→ **TASK OBJECTIVE**:
Find all lines below containing the string "document" and return them.

→ **DATA FOR THIS EXERCISE**:
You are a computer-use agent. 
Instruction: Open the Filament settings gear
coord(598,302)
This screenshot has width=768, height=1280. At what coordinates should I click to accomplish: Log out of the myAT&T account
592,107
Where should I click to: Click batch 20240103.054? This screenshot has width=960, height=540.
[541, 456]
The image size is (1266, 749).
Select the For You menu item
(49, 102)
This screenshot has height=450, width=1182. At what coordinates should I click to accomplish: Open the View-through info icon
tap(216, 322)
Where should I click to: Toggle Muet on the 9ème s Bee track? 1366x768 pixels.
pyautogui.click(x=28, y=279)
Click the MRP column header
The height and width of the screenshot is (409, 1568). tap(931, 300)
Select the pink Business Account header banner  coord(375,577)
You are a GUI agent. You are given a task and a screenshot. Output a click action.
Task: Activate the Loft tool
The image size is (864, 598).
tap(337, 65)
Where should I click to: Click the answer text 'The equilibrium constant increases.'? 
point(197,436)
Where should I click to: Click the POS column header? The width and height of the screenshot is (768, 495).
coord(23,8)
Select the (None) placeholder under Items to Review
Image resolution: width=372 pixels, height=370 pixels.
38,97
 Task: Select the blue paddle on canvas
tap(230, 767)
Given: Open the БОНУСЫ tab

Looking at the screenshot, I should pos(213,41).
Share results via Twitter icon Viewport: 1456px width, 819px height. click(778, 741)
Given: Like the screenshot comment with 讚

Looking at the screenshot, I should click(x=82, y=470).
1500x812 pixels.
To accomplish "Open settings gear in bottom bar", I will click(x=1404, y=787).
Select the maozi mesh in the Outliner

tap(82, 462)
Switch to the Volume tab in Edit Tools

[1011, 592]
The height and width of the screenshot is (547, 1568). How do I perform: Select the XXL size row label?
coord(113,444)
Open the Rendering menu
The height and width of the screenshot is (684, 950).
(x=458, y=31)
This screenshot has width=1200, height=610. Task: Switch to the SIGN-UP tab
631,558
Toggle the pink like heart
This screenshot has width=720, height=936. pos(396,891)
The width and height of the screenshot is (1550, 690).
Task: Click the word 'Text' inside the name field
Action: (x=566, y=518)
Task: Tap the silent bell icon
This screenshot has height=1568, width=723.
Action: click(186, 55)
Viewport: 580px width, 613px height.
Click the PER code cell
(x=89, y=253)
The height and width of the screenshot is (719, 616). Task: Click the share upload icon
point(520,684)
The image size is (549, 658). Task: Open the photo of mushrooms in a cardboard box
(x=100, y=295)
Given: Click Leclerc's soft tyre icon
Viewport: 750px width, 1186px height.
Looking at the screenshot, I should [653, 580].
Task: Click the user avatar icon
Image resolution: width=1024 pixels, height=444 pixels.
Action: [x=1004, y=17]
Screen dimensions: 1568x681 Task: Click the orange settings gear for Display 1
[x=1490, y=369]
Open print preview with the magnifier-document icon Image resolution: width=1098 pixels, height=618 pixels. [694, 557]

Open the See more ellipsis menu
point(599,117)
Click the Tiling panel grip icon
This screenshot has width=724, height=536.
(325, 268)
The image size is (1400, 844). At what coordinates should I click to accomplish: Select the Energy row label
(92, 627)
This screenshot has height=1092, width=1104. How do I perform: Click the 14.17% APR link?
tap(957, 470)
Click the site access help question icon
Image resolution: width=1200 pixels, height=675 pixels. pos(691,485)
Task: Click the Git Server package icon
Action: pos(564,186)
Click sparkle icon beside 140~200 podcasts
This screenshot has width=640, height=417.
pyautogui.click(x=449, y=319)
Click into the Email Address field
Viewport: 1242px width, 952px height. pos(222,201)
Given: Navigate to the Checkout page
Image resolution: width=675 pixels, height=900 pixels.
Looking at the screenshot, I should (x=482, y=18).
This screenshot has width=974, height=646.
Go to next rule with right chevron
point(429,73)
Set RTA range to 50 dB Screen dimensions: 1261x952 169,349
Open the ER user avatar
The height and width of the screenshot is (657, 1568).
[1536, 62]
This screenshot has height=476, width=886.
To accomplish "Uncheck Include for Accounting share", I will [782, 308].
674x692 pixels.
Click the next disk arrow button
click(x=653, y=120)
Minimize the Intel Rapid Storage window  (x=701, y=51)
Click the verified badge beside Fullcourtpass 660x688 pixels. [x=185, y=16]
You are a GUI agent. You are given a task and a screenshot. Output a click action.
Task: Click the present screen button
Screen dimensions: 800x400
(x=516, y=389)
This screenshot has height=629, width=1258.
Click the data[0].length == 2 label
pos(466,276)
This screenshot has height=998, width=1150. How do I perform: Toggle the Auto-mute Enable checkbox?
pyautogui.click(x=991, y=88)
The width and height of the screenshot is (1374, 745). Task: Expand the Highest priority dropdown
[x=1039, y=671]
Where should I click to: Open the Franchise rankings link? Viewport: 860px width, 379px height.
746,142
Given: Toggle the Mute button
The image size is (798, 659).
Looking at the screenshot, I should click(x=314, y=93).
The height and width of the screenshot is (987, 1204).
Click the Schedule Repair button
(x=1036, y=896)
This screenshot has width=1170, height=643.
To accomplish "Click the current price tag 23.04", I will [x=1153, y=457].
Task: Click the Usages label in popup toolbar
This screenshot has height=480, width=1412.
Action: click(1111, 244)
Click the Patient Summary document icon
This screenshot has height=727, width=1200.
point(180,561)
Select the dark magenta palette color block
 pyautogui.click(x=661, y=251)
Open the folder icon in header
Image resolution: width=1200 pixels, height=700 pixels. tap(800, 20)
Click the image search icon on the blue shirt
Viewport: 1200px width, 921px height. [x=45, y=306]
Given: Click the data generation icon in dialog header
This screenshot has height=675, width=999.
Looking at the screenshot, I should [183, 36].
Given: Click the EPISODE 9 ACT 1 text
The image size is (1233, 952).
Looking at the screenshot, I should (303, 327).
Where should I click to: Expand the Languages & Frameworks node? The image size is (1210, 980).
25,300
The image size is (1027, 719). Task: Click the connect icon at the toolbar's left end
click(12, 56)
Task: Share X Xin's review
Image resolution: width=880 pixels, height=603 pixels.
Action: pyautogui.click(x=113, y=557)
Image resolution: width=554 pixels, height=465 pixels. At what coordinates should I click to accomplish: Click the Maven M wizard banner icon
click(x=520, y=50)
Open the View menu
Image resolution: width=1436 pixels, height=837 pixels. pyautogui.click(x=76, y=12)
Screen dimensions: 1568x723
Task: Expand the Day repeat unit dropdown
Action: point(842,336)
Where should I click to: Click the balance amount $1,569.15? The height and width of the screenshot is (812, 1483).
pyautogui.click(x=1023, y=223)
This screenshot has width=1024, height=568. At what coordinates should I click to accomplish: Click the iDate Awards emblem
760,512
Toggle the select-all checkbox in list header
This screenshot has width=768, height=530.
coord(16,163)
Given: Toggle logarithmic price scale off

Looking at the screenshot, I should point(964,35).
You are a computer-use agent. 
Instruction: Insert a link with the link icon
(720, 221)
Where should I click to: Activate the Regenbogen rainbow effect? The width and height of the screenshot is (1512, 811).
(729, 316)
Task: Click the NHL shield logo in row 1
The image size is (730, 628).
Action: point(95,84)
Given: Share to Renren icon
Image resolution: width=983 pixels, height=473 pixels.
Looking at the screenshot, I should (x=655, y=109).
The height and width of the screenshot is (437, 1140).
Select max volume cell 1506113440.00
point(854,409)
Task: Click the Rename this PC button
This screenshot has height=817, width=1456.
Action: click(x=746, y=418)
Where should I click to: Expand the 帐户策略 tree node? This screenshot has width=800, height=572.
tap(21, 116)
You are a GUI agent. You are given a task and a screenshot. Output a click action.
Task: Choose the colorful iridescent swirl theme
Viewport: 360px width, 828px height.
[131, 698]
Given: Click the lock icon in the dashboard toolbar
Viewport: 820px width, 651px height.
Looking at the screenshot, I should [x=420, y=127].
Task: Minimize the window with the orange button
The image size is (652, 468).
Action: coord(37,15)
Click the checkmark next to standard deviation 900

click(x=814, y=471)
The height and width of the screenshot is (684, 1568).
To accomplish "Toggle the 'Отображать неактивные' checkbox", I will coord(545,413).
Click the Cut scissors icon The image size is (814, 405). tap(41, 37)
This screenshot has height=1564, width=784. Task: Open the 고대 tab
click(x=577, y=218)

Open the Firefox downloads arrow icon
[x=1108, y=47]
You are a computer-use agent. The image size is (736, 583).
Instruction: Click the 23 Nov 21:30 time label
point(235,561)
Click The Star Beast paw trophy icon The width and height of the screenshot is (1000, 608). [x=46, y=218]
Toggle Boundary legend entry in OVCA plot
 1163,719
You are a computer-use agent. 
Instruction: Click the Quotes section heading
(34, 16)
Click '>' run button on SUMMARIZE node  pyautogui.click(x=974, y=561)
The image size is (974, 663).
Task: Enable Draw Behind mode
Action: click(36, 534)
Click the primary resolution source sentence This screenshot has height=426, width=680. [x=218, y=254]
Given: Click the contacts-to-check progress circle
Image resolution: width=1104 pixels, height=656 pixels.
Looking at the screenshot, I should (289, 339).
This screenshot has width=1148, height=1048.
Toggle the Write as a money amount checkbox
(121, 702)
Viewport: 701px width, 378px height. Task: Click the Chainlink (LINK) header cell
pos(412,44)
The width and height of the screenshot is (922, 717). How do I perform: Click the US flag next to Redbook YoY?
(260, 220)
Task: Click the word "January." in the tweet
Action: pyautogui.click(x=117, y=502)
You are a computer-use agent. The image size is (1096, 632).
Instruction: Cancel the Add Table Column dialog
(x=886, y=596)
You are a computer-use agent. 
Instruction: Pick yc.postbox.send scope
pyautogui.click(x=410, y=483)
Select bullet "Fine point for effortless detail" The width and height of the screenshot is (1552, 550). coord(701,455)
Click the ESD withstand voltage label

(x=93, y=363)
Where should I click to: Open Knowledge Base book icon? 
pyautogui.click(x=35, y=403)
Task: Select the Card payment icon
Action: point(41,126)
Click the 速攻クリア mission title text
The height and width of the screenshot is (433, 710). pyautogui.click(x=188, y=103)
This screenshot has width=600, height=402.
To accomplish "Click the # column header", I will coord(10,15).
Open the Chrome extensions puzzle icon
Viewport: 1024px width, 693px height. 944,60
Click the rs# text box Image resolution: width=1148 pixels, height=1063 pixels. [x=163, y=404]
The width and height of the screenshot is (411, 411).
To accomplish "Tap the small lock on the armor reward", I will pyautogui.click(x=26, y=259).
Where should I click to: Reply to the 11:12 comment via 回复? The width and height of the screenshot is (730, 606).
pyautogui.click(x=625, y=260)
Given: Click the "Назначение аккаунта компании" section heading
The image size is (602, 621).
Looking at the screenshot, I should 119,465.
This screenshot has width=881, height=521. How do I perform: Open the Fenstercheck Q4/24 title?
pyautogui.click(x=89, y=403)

→ **ANSWER BOX**:
Open print preview with the magnifier-document icon Image resolution: width=1098 pixels, height=618 pixels. [694, 557]
Click the Patient Summary document icon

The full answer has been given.